Grâce à son flegme cherlock-holmesque, il avait décelé une tristesse imperceptible au fond des yeux du prince. Ayant constaté l'importance accordée par ce peuple à la barbe, il crût que la cause de ce regard hagard et absent était ses joues aussi pleines de poils qu'un Sahara regorgeant d'arbres fruitiers. Il lui cita ce proverbe arménien : Si derrière toute barbe il y avait de la sagesse, les chèvres seraient toutes prophètes. Il était loin de se douter et le prince aussi, que l'amour était derrière cela.
Le roi est mort, vive le roi. On invoqua cette maladie inflammatoire de la peau et la cérémonie d'intronisation fût sobre et brève. Dès son accession au pouvoir, Amal fit rapatrier en douce son cousin Malik de l'ile et envoya son oncle Iss'hak y broyer sa haine.

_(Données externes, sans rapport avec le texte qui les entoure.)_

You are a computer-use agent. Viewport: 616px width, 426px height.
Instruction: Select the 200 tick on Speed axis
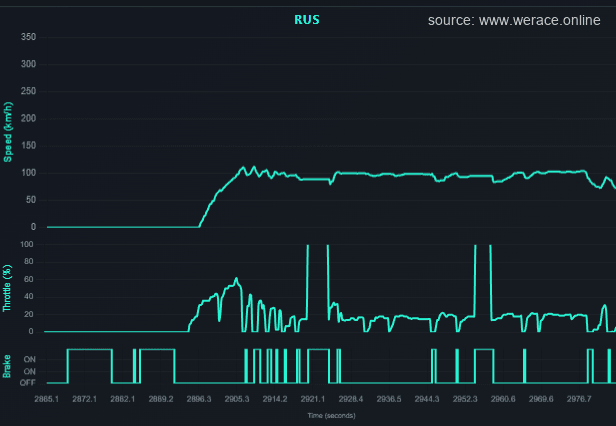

Son séjour insulaire avait taillé le cousin comme un poil. Il reprit quelques forces. Caché pendant la journée dans des appartements privés du palais, il partait le soir rejoindre son cousin dans un jardin secret. Heureusement qu'il avait pris des livres dans son exil. Sa culture assez vaste lui permettait de soutenir de longues discussions variées avec le roi. Ils ne se séparaient qu'aux premières lueurs de l'aube. Une nuit de pleine lune, enivrée par les senteurs de jasmin, de camélia et d'oeillets blancs, Amal entreprit de défaire son turban. Ses cheveux, noirs eben ou noirs de jais, Malik ne saurait dire tellement il était stupéfait, se déversèrent sur ses épaules, devenues si frêles tout d'un coup. Voir cette chevelure noir carbone à poil était au-dessus de ces forces. Il perdit connaissance. Il se réveilla dans la chambre du roi-reine. Deux Adouls l'attendaient pour transcrire le mariage. Ils furent envoyés illico sur l'ile. Les deux témoins de ce lien sacré n'étaient autre que Zoulikha et son mari mister Gustavson. Avant d'épouser la nounou, il s'était converti à l'islam, avait accompli le pèlerinage à la Mecque et avait changé de nom pour devenir Haj Macpherson. Malik devint Malika , ils vécurent heureux et n'eurent pas d'enfants.

Moralité : il n'y a pas des pays, des frontières, des hommes, des femmes. Tout peut s'arranger entre les espèces humaines, pourvu que les gens s'aiment et qu'ils aient un brin d'intelligence.